A WOMAN accused of torturing her long-suffering boyfriend has told a murder jury that she inflicted most of the 100-plus injuries found on his body after his death.

Clare Nicholls, who yesterday admitted killing 35-year-old Andrew Gardner, blamed her brother and her lover for contributing to the catalogue of broken bones, burns, bruises and cuts he suffered.

On a dramatic day of evidence, Miss Nicholls, 28, admitted falling on Mr Gardner’s ribs with her knees with enough force to fracture them, and slapping and punching him.

She also accepted humiliating him by having sex with her lover, Steven Martin, 44, while Mr Gardner was in the room.

On the ninth day of a trial at Teesside Crown Court, Miss Nicholls went into the witness box to give what she said was a truthful account of what happened in her home.

Before the former charity shop worker took to the stand, her barrister, Bertie Woodcock, asked for the murder indictment to be put to her for a second time.

Bespectacled Miss Nicholls pleaded not guilty to the charge, but admitted Mr Gardner’s manslaughter.

The unexpected move was not accepted by the prosecution, and Miss Nicholls’s defence case started with her tearfully answering questions from Mr Woodcock.

She told the jury of seven men and five women she delivered the blows that knocked Mr Gardner unconscious and appeared to have killed him on March 13, last year.

Miss Nicholls accepted having a bad temper and being controlling, and told the court that she and Mr Gardner had a row on the day of his death, about his laziness.

Under cross-examination from her brother’s barrister, Jamie Hill, she admitted being responsible for “the best part” of Mr Gardner’s injuries, but not all of them.

She denied scalding her partner with boiling water from a kettle, holding him against a piping-hot radiator, whipping him with curtain wire, or branding him with a heated cigarette lighter.

During her evidence, Miss Nicholls said her 24-year-old brother had also attacked slightly-built Mr Gardner’s ribs when he stuck up for her during arguments they had.

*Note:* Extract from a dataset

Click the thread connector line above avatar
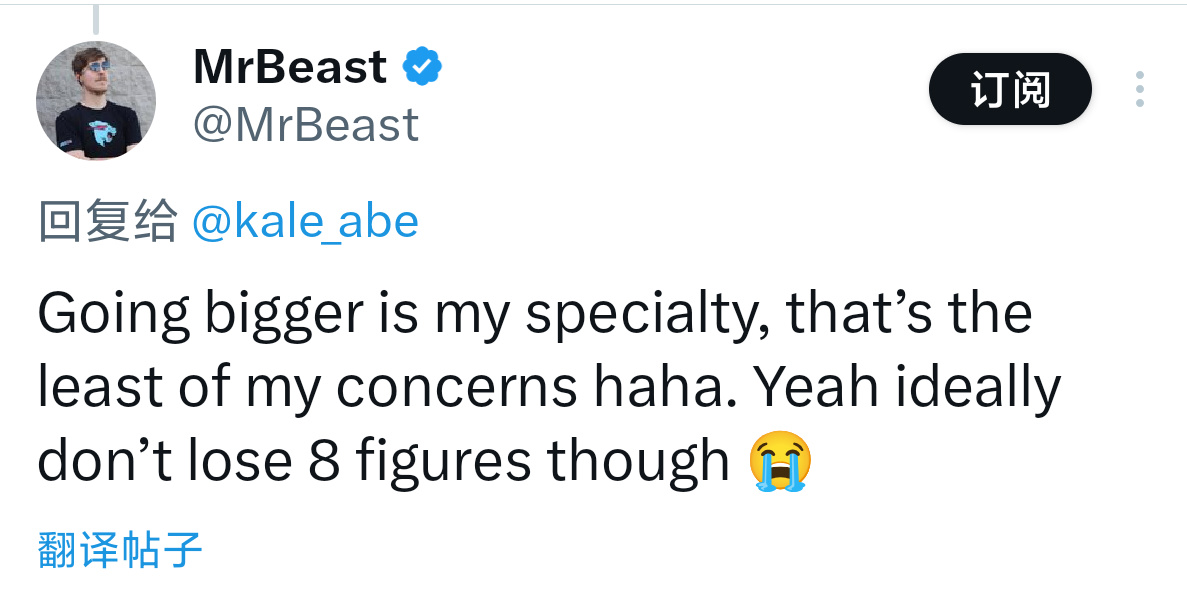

She said Mr Nicholls punched her partner and held him down so she could attack him, but denied implicating him in revenge after learning he blamed her in police interviews.

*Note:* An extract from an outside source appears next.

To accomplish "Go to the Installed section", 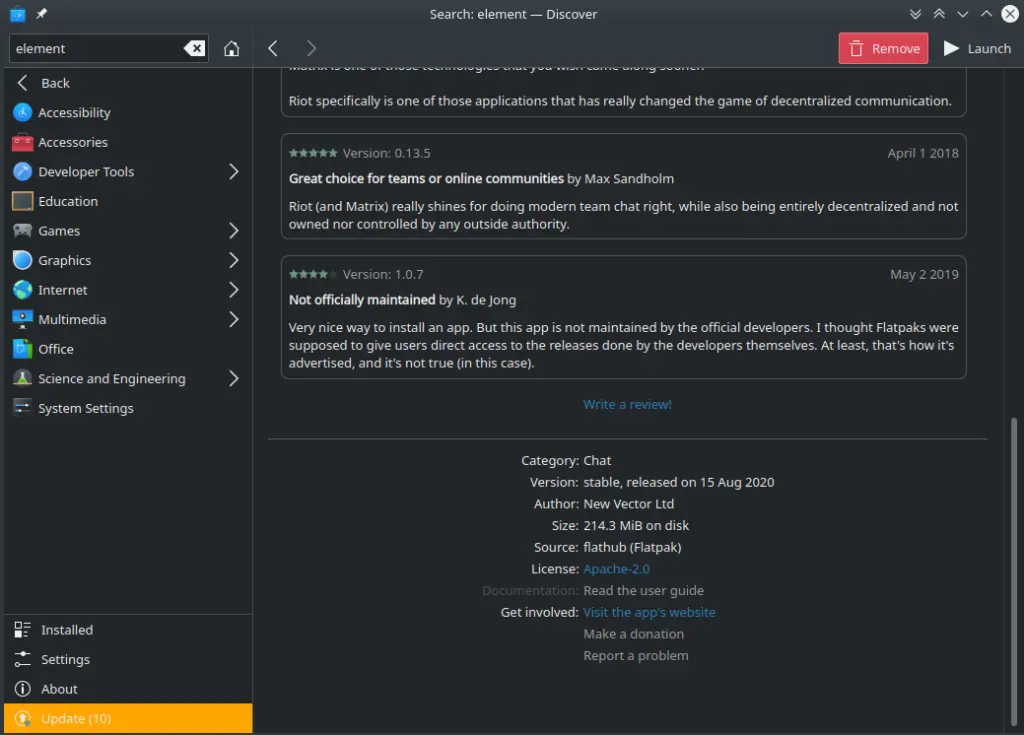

Miss Nicholls said she lied during her interviews because she was scared, but insisted she was now telling the jury the truth.

In a tense question and answer session, Mr Hill said: “You really have no regard for anyone but yourself, do you?

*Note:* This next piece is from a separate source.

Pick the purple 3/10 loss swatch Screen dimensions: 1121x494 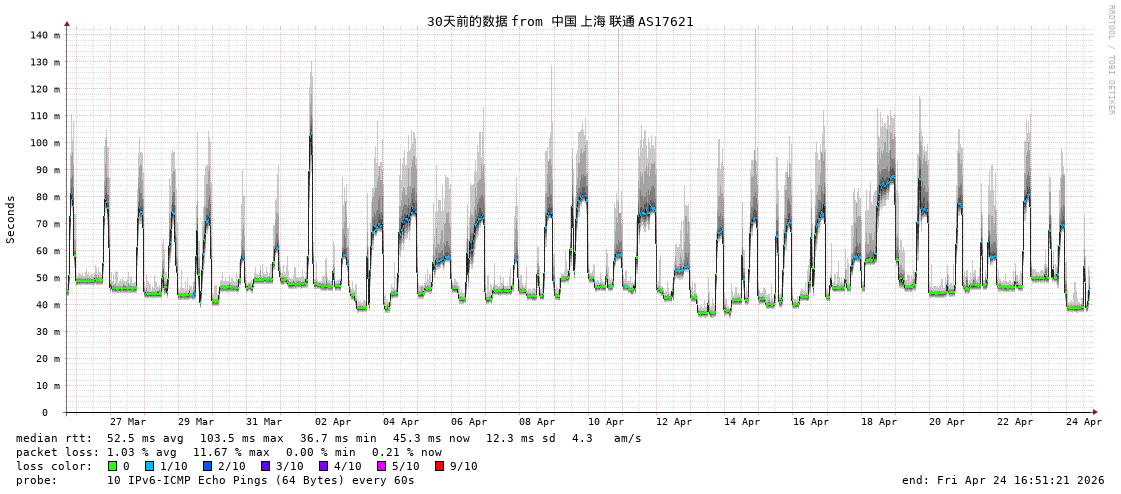tap(265, 466)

You are prepared to say anything about anybody if you think it helps you.”

She replied: “I am just telling you the truth today, because it’s the truth.”

Earlier she told the jury: “I was frightened in the beginning and that’s why I could not tell the truth. Today, I knew I had to and wanted to.”

Mr Hill countered: “Because your brother dared to be disloyal in his interviews, you are trying to drag him down with you.” She replied: “I am certainly not here to do that.”

Miss Nicholls blamed Mr Martin for burning Mr Gardner with boiling water, a lighter and on the radiator, and for scratching him with keys, and hitting him “on many occasions”.

The Nicholls and Mr Martin, all of Arthur Street, Chilton, County Durham, deny murder, and the case is expected to continue today with Miss Nicholls being cross-examined.